Stored entries
============

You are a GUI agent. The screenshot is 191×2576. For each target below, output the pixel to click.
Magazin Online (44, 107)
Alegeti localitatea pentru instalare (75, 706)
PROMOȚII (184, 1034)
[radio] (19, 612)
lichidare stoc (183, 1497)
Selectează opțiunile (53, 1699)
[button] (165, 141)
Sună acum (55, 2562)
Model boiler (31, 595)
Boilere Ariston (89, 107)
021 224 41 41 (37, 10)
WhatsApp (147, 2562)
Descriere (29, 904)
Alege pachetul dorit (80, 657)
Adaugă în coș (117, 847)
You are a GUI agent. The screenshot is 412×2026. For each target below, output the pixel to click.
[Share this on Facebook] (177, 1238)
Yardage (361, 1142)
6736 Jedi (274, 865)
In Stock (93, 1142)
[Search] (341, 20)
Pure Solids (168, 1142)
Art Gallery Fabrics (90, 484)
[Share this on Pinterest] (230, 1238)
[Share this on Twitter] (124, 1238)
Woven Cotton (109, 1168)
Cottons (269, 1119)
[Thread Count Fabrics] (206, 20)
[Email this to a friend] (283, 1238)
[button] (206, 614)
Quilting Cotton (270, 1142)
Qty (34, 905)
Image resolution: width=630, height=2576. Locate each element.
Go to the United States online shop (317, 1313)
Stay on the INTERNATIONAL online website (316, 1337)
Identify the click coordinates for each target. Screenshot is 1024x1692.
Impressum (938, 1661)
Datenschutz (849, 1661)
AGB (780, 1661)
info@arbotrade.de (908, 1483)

============

● Exercise objective
Whenever a line in the entries holds the word "output", copy that line.

● Final answer
You are a GUI agent. The screenshot is 191×2576. For each target below, output the pixel to click.
You are a GUI agent. The screenshot is 412×2026. For each target below, output the pixel to click.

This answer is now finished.